Hi DH, and welcome to MySwissAlps!
There is only one way to know for sure: plan your itinerary in detail, including all trips by train, bus, boat and cable car. Then look up the full-fare cost of all these planned trips and compare the total cost of separate tickets with the cost of doing the same trips with the Swiss Travel Pass, Swiss Half Fare Card etc.
You will need to do this separately for each traveller who has a unique itinerary.
You can find fares in the Swiss Timetable.
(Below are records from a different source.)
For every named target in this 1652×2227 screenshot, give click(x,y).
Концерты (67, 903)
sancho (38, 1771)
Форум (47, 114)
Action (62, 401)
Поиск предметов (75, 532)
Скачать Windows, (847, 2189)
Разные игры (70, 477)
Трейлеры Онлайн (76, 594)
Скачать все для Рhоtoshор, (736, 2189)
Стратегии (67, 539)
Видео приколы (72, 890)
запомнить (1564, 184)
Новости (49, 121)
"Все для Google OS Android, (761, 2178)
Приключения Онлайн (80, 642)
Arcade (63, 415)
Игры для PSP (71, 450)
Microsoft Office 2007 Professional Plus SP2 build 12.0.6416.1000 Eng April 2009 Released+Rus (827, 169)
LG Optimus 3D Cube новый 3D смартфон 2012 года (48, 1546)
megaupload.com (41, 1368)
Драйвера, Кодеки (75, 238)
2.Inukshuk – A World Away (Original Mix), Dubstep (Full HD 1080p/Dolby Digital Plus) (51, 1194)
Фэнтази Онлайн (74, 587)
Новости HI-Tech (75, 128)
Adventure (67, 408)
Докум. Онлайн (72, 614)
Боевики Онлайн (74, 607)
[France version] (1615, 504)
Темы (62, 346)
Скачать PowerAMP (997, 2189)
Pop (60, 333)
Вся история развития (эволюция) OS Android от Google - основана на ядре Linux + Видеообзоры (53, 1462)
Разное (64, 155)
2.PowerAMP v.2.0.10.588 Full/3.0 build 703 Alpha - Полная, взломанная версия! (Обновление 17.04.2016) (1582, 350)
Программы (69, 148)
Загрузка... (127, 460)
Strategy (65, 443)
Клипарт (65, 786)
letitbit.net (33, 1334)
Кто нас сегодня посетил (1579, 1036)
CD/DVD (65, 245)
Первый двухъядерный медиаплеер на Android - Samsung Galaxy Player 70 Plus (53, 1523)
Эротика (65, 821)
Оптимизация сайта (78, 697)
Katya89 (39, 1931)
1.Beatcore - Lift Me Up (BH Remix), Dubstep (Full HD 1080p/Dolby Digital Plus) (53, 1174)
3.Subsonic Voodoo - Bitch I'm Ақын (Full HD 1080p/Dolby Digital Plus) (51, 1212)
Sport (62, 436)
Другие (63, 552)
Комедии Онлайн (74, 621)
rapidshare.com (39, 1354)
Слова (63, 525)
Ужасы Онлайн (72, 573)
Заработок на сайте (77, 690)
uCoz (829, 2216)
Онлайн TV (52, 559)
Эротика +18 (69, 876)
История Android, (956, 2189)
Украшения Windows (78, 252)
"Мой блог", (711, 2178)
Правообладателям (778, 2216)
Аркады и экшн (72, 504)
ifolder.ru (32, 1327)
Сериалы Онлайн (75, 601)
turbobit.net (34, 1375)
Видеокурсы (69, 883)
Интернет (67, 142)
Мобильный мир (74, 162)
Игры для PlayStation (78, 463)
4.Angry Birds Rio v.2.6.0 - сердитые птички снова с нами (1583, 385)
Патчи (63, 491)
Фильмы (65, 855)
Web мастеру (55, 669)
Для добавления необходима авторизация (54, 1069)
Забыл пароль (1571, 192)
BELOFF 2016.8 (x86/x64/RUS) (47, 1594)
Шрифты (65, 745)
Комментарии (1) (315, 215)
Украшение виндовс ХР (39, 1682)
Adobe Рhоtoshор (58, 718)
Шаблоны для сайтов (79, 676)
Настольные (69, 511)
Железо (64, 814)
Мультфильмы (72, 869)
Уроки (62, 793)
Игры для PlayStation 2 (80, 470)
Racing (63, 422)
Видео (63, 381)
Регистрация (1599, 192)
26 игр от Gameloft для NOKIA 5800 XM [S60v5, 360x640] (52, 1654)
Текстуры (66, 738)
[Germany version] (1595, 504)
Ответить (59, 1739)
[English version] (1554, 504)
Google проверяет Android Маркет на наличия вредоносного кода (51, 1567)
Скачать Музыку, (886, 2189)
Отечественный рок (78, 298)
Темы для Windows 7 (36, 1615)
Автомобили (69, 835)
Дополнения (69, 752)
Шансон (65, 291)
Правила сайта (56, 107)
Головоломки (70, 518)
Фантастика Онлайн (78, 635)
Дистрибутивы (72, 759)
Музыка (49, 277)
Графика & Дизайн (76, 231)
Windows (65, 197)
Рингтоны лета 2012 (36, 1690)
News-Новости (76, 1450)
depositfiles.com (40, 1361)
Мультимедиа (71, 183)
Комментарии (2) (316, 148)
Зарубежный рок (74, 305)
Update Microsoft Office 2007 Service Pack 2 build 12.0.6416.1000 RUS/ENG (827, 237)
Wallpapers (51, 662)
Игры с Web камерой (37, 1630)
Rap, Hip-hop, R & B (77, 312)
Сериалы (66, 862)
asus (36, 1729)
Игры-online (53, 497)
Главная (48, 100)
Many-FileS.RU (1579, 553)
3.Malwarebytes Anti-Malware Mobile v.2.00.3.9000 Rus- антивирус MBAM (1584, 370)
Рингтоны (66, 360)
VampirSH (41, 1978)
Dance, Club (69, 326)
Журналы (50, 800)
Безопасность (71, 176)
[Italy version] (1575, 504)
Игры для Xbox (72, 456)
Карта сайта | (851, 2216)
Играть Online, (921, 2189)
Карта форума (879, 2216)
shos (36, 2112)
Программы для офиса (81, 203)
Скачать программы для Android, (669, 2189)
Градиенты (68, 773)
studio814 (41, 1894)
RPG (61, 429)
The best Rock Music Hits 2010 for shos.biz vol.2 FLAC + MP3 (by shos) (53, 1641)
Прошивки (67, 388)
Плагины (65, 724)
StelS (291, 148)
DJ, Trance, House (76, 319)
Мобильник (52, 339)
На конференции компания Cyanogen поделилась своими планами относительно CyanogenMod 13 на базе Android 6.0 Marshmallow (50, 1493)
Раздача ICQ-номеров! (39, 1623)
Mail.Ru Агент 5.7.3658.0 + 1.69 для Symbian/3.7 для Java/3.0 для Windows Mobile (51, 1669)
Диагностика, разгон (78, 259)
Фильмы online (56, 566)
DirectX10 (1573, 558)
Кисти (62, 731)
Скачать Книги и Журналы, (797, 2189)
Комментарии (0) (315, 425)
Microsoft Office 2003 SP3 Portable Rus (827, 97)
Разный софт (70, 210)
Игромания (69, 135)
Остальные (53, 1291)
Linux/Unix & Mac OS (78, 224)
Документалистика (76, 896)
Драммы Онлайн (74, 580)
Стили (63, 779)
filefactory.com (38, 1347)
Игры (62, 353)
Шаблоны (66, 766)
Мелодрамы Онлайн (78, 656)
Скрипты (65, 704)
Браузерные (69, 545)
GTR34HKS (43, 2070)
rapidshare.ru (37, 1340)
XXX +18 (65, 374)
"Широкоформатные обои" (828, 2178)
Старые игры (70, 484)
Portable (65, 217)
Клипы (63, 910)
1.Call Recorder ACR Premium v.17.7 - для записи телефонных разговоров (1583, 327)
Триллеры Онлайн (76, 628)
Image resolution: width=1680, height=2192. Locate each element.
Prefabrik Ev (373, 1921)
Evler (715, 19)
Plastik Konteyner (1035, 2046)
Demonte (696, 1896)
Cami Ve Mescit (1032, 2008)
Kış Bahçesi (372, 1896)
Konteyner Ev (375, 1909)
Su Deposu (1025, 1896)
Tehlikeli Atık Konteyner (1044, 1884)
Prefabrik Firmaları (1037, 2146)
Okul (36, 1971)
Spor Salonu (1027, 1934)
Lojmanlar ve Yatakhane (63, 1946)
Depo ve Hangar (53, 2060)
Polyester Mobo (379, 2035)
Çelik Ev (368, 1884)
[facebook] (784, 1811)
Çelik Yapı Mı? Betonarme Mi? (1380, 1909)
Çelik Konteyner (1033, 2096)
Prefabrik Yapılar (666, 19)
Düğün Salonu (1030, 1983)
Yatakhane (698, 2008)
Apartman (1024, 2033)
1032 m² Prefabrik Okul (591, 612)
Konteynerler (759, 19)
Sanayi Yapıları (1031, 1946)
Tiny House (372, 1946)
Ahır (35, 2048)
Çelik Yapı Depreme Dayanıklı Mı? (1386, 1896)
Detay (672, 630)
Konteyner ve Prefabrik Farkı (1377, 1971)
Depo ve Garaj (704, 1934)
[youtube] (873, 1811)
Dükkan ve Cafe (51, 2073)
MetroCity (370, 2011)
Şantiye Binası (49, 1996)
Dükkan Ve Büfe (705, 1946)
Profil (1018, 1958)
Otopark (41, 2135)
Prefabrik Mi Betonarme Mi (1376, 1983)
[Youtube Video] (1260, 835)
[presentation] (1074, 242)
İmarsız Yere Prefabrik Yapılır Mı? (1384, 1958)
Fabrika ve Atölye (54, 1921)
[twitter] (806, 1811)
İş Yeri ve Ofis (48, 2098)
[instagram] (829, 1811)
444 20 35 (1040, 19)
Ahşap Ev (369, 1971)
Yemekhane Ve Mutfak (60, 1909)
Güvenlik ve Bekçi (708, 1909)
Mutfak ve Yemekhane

It is important to be aware that the fare shown for any trip in the Swiss Timetable defaults to half fare, as most Swiss residents will have a Half-Fare travelcard which entitles them to this discount. Your calculations need to be based on full fares, which are double the default fare that comes up.
There is information and a spreadsheet here to help you:
www.myswissalps.com/tr ain/ticketspasses/prac tical/chooserailpass
If you can't be bothered doing the calculations, you might simply consider getting a 4-day Swiss Travel Pass for your wife, and an 8-day Swiss Travel Pass each for yourself and your daughter.
For your extra day, choose the first or last day (whichever is the least expensive) and get point-to-point tickets or a Saver Day Pass, whichever is cheaper.
Alternatively, a Jungfrau Travel Pass each (available for a maximum of 6 days), plus point-to-point or Saver Day Pass tickets for trips outside the region/period covered by the Jungfrau Travel Pass. Saver Day Pass tickets are not valid for most mountain transport. In the Jungfrau Region, they will get you as far as Grindelwald, Wengen or Mürren only. A Swiss Transfer Ticket would save you a few coins on your trips Genève-Lauterbrunnen and Lauterbrunnen-Zürich, but commits you to the fastest/cheapest routes, ruling out scenic routes such as the Golden Pass.
www.myswissalps.com/ju ngfrautravelpass/valid ity
Those are easy, convenient options. Whether one of them (or some other solution entirely) is also the most economical option can't be known without doing the sums.